#### [EXERCISE DETAILS]
Can you edit the entries from the line containing "Open keyboard grid" through the line containing "Action: (x=592, y=651)" so that "Instruction" becomes "Command", leaving everything else untouched, and return only those lines?

#### [EXCERPTED DATA]
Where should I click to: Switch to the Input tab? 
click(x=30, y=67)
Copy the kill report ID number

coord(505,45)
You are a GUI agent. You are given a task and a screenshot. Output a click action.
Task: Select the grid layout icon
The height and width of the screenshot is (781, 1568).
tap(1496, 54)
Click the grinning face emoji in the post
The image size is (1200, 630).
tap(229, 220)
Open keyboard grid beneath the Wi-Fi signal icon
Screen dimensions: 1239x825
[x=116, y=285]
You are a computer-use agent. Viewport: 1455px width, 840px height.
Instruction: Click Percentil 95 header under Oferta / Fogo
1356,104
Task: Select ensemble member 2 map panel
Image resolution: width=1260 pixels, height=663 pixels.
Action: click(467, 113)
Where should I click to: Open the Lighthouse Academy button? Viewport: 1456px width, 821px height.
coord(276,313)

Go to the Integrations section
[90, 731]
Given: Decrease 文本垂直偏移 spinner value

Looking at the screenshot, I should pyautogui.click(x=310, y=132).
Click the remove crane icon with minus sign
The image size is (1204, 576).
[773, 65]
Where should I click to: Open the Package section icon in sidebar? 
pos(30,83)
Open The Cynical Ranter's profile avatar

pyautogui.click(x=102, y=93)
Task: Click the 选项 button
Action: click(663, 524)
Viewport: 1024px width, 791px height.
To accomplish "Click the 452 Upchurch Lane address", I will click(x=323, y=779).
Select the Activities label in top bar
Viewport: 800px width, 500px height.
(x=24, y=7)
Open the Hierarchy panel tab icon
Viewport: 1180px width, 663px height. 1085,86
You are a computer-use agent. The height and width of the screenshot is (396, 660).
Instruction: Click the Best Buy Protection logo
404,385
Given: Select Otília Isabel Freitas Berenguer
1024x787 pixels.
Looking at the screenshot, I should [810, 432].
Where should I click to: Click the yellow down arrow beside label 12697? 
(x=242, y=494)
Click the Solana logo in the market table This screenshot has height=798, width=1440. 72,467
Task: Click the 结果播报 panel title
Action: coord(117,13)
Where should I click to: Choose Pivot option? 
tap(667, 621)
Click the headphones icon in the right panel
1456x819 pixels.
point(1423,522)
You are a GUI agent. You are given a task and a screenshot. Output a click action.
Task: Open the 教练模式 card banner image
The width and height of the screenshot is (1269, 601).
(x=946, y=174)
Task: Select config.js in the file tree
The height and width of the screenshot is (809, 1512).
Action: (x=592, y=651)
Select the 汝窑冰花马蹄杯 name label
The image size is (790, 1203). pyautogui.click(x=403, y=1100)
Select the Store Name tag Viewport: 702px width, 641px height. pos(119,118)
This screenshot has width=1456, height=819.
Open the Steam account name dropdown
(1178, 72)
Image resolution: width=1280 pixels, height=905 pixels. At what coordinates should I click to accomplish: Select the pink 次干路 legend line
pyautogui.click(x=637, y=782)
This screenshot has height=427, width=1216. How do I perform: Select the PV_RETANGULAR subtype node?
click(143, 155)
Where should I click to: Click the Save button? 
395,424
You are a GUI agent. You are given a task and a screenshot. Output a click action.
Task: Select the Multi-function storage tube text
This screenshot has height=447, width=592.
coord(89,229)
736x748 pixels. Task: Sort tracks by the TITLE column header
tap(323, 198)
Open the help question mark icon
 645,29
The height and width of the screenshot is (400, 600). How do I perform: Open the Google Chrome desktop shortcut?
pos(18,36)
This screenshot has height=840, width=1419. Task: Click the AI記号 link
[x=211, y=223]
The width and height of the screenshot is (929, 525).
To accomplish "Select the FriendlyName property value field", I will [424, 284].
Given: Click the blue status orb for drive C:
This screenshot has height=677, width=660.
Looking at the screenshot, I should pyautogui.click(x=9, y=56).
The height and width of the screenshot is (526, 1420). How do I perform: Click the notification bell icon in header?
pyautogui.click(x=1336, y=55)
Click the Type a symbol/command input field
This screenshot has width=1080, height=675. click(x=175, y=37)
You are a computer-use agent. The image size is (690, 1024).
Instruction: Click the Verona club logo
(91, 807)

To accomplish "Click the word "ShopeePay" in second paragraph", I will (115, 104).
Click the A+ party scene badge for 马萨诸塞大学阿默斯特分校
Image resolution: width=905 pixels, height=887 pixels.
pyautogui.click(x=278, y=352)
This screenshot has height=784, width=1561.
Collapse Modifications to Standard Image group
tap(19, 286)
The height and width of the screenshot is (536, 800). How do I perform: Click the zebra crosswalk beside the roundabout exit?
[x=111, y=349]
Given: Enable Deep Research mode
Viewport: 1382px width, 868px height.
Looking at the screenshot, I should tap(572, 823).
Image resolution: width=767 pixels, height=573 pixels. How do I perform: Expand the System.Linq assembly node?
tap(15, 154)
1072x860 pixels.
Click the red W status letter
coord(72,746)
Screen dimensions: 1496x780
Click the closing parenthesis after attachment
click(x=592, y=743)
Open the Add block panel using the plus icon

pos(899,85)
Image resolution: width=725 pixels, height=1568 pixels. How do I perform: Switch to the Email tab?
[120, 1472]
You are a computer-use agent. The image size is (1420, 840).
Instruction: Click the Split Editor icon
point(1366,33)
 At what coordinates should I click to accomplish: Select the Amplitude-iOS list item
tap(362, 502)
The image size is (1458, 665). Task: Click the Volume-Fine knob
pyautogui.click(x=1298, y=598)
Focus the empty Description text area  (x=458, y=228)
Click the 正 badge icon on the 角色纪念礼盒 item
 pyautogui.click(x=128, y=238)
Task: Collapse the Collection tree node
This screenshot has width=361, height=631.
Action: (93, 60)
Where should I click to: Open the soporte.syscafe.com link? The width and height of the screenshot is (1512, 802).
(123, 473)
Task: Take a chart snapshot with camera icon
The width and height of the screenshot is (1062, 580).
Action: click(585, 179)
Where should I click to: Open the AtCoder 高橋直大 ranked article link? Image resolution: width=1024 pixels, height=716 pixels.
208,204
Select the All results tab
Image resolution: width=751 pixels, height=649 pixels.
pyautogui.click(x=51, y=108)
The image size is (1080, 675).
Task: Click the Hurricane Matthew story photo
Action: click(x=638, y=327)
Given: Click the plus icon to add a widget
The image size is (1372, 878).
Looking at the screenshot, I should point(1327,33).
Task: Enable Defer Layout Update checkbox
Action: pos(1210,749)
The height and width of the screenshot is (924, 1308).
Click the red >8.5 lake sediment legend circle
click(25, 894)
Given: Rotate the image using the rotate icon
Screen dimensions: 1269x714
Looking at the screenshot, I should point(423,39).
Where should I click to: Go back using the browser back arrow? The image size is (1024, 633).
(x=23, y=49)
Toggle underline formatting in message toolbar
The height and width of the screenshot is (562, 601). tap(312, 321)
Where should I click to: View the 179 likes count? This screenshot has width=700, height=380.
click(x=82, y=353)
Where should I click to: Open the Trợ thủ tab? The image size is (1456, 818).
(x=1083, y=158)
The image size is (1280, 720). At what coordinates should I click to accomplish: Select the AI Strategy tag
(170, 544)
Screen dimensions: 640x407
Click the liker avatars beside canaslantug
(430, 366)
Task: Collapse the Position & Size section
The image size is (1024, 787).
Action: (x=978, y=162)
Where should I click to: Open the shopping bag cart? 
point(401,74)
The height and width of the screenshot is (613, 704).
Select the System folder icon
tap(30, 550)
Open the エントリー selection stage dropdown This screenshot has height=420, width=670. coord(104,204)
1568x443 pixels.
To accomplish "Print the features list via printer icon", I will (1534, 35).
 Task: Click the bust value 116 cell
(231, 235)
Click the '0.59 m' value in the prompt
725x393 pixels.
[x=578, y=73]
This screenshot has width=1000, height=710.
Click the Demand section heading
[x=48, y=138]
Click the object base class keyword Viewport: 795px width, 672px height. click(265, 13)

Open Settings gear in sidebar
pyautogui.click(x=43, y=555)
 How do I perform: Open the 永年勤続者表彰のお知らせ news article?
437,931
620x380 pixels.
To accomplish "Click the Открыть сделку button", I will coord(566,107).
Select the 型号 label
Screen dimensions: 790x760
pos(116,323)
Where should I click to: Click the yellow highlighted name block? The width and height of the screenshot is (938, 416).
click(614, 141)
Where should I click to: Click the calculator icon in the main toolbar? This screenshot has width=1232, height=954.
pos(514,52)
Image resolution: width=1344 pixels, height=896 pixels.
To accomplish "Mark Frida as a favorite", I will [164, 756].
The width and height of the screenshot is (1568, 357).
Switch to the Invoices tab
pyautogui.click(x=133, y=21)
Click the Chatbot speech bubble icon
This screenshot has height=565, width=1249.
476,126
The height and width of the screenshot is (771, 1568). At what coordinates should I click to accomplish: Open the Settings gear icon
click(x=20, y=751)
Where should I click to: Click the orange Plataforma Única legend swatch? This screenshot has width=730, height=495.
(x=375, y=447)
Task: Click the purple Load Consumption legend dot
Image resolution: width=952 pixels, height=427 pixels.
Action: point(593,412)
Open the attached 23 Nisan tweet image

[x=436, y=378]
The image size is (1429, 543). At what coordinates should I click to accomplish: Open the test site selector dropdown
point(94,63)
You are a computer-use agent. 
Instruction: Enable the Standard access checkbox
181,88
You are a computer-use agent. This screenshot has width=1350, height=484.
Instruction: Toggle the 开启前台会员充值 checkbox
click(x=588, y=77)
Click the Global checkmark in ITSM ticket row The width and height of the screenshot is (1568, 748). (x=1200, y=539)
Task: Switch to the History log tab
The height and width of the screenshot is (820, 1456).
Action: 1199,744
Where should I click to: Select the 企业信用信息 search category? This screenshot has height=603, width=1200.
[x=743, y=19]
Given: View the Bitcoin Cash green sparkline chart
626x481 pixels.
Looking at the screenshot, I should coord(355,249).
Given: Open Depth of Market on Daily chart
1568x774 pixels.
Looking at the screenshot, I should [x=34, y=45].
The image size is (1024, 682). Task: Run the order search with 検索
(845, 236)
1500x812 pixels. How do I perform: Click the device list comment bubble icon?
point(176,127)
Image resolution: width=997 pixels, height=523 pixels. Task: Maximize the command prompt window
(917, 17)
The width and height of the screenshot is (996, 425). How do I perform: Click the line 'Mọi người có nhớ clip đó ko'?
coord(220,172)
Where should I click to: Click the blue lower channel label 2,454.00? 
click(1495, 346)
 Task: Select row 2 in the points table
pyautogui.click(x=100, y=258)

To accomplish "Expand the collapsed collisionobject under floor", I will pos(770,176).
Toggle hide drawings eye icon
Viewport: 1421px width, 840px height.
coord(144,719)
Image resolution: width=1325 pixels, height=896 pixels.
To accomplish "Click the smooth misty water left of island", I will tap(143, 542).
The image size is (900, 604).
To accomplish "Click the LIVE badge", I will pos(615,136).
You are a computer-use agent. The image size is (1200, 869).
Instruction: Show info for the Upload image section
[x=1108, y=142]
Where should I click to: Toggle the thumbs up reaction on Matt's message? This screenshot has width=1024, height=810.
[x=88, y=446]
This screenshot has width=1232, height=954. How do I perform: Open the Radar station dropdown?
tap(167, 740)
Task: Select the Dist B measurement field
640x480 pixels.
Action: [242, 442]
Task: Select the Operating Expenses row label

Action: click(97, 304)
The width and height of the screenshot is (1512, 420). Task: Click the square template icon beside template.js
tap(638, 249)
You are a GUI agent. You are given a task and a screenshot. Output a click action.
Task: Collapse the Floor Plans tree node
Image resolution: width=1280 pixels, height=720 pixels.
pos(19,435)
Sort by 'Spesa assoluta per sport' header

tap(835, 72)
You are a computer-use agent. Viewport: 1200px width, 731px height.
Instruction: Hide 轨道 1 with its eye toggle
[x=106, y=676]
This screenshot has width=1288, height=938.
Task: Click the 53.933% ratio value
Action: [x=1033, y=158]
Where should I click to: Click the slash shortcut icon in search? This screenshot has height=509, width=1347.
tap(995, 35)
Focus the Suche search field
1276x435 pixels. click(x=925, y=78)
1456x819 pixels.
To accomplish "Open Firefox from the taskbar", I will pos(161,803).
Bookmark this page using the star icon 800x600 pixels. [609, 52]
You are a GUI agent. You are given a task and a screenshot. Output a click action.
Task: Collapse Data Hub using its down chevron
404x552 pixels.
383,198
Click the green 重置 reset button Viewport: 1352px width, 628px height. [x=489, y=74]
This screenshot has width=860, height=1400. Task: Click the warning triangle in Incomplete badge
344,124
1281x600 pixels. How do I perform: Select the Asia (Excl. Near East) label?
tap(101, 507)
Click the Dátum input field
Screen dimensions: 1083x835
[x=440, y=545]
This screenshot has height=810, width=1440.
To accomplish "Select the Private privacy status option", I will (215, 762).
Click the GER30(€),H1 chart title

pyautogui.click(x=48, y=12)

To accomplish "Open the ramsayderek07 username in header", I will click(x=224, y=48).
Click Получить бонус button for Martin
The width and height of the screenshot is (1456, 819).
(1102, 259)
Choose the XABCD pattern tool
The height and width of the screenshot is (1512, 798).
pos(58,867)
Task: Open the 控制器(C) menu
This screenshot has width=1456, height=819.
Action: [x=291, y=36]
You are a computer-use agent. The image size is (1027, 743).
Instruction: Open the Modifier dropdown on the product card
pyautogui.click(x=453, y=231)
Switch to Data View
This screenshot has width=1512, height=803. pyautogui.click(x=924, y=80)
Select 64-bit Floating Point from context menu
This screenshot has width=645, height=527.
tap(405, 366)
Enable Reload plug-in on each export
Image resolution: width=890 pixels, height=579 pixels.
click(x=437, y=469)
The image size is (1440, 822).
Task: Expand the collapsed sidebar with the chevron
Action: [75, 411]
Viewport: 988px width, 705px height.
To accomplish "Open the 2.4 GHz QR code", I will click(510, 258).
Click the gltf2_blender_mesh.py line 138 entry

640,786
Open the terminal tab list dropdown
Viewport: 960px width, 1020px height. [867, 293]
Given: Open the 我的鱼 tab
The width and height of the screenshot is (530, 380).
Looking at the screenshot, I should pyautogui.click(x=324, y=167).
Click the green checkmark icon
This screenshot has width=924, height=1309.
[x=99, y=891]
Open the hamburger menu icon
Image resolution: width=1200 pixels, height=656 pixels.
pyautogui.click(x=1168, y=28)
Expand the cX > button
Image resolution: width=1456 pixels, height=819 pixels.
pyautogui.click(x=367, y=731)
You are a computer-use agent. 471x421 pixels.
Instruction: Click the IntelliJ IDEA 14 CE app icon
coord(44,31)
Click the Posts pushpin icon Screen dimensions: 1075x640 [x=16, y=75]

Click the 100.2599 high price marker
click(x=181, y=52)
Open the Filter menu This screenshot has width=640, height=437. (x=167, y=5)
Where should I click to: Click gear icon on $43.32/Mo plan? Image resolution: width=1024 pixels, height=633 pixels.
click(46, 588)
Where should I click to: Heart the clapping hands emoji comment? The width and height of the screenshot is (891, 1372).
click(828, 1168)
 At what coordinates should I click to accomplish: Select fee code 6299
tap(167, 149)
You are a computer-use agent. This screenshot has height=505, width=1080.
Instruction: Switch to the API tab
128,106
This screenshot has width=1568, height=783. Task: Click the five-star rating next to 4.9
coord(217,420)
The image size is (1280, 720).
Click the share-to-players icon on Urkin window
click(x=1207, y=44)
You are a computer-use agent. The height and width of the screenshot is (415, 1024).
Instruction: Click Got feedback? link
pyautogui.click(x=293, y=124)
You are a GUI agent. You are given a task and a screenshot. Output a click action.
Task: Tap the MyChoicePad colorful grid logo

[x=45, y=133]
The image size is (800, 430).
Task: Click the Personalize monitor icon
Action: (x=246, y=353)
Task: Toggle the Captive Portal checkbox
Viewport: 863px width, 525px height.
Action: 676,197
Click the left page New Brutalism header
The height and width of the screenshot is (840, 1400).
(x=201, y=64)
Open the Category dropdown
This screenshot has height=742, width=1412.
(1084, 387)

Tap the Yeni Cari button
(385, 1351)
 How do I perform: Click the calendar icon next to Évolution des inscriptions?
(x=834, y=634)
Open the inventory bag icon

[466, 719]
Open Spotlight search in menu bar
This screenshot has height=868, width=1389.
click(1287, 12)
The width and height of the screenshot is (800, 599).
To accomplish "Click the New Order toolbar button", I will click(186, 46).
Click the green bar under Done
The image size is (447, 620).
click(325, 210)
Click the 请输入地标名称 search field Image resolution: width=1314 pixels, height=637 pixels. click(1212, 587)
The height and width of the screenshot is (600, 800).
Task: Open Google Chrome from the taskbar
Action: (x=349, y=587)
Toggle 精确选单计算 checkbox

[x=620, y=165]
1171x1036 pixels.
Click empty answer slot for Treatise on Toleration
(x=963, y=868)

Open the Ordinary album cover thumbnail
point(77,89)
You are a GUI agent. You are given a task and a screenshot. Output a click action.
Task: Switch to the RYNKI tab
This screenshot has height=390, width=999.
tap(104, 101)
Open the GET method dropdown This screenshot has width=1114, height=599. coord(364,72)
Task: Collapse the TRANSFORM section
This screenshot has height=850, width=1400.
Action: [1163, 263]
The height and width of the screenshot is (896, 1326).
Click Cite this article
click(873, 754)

#### [RESULT]
Open keyboard grid beneath the Wi-Fi signal icon
Screen dimensions: 1239x825
[x=116, y=285]
You are a computer-use agent. Viewport: 1455px width, 840px height.
Command: Click Percentil 95 header under Oferta / Fogo
1356,104
Task: Select ensemble member 2 map panel
Image resolution: width=1260 pixels, height=663 pixels.
Action: click(467, 113)
Where should I click to: Open the Lighthouse Academy button? Viewport: 1456px width, 821px height.
coord(276,313)

Go to the Integrations section
[90, 731]
Given: Decrease 文本垂直偏移 spinner value

Looking at the screenshot, I should pyautogui.click(x=310, y=132).
Click the remove crane icon with minus sign
The image size is (1204, 576).
[773, 65]
Where should I click to: Open the Package section icon in sidebar? 
pos(30,83)
Open The Cynical Ranter's profile avatar

pyautogui.click(x=102, y=93)
Task: Click the 选项 button
Action: click(663, 524)
Viewport: 1024px width, 791px height.
To accomplish "Click the 452 Upchurch Lane address", I will click(x=323, y=779).
Select the Activities label in top bar
Viewport: 800px width, 500px height.
(x=24, y=7)
Open the Hierarchy panel tab icon
Viewport: 1180px width, 663px height. 1085,86
You are a computer-use agent. The height and width of the screenshot is (396, 660).
Command: Click the Best Buy Protection logo
404,385
Given: Select Otília Isabel Freitas Berenguer
1024x787 pixels.
Looking at the screenshot, I should [810, 432].
Where should I click to: Click the yellow down arrow beside label 12697? 
(x=242, y=494)
Click the Solana logo in the market table This screenshot has height=798, width=1440. 72,467
Task: Click the 结果播报 panel title
Action: coord(117,13)
Where should I click to: Choose Pivot option? 
tap(667, 621)
Click the headphones icon in the right panel
1456x819 pixels.
point(1423,522)
You are a GUI agent. You are given a task and a screenshot. Output a click action.
Task: Open the 教练模式 card banner image
The width and height of the screenshot is (1269, 601).
(x=946, y=174)
Task: Select config.js in the file tree
The height and width of the screenshot is (809, 1512).
Action: (x=592, y=651)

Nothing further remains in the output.